Metadata-Version: 2.1
Name: pyddff
Version: 1.0.2
Summary: Pure python interface to reading ddff files
Author-email: René van Paassen <rene.vanpaassen@gmail.com>
Classifier: Development Status :: 5 - Production/Stable
Classifier: Programming Language :: Python :: 3
Classifier: License :: OSI Approved :: EUPL License
Classifier: Operating System :: OS Independent
Requires-Python: >=3.6
Description-Content-Type: text/markdown
License-File: LICENSE
Requires-Dist: crcmod (>=1.7)
Requires-Dist: h5py
Requires-Dist: msgpack (>=1.0.3)

# Python library for reading ddff files

## Introduction and set-up

DDFF is the DelftDataFileFormat, a convenient, binary data file format,
based on msgpack packing and unpacking of struct-like data with a time or
integer count tag. Data is written as msgpack arrays with two entries, the
first is an unsigned (four byte) time or count tag, the second entry is
the data.

To optimize performance, a suitable block size matching the physical device
block size may be selected for the file. Multiple streams of data can be
written to a file; the information of different streams is packed block-wise.
Each block in the file has a small header, giving information on:

- 8-byte unsigned integer pointing to the next block in the stream, or 0 if
  last block

- 2-byte unsigned integer crc checksum for the block; all bytes of the
  block's data area except the present are included in this checksum

- 2-byte unsigned integer, big endian, indicates the stream id

- 4-byte unsigned integer, big endian, indicates this block's size.

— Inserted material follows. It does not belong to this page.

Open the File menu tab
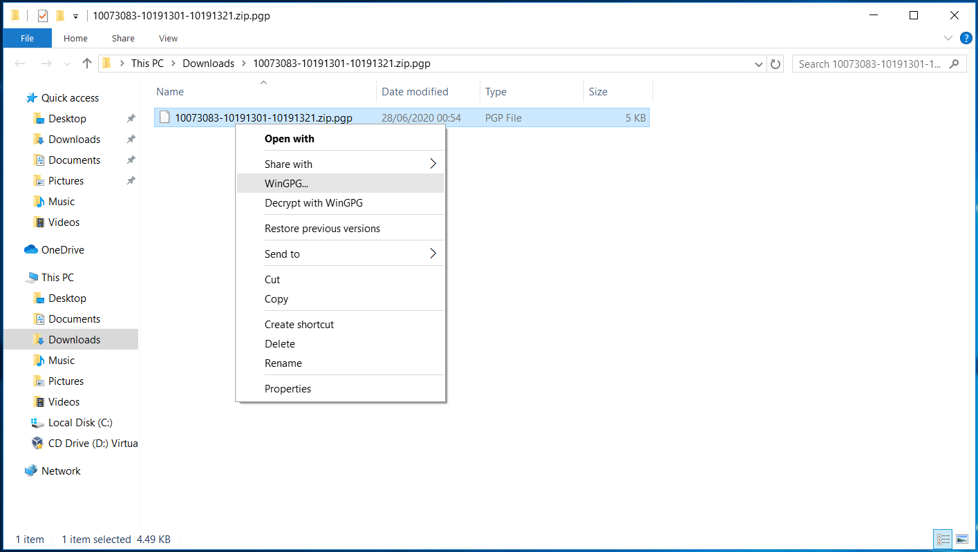 [x=27, y=39]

- 4-byte unsigned integer, big endian, indicates this block's
  fill level, i.e., number of data bytes, including the 28 control
  bytes.

- 4-byte unsigned integer, big endian, indicates the offset of this
  block's first started write. 0 if no write started in this block;
  for starting reading at any place.

- 4-byte unsigned integer, big endian, indicates the block number

This effectively gives a file with multiple streams (like virtual
files) of binary data, with an effective block size of the chosen
physical device block size - 28 bytes. Although not yet tested, the
layout is designed to keep most of the file readable even in the
presence of damage; the block sequence can be reconstructed by reading
and checking the entire file, and the object offset combined with the
structure information from the msgpack format enables resuming reading
at any position.

## Variants

The file format can be used as such, with multiple streams that are
discovered as the file is parsed, but additional variants are possible,
giving the following set of (currently defined) variants:

- Base, with each stream (counting from 0), available for data. There is
  no information on the data content, other than given with the msgpack
  structure.

- With an inventory, where stream #0 makes up the inventory. This
  inventory describes and names the remaining streams. It is coded in
  structs, with the following given and user-defined data:

  * key, a unique identifying string for the stream.

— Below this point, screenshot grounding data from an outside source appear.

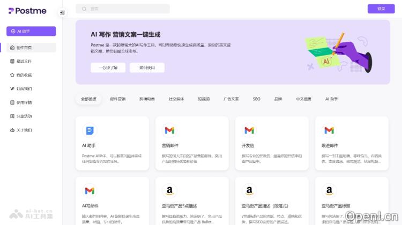Switch to the 跨境电商 category tab
This screenshot has width=402, height=225.
[147, 99]
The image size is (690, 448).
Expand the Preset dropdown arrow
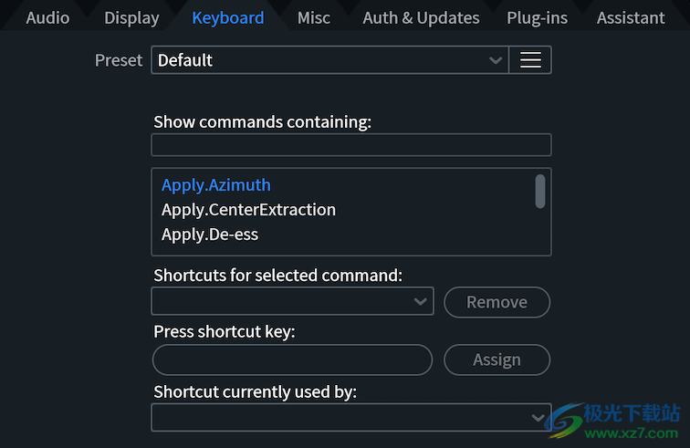coord(496,60)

  * id, the stream number linked to the key.

  * label, a string with additional information the user wishes to add
    to further describe the stream. Commonly the label is a JSON-coded
    description of the data format in the stream.

- With inventory and tagged. The inventory in stream #0 is given as
  above for the inventory. The tagging in stream #1 uses the following
  struct-like format:

  * cycle, an unsigned integer, indicating the recording number.

  * index0, a user-defined unsigned integer for the start of the recording.

  * index1, a user-defined unsigned integer for the end of the recording.

  * time, indicating a human readable time for the start of the recording.

  * label, a string label, to be chosen freely

  * offset, a vector of file offsets indicating the first blocks of each
    data stream (streams #2 and beyond), where the tag's first data is
    written.

This latter format is used by DUECA for record and replay of simulations.
Each stream corresponds to a certain data set (as an example, the user
input variables on a flight stick), and each tag corresponds to a recording.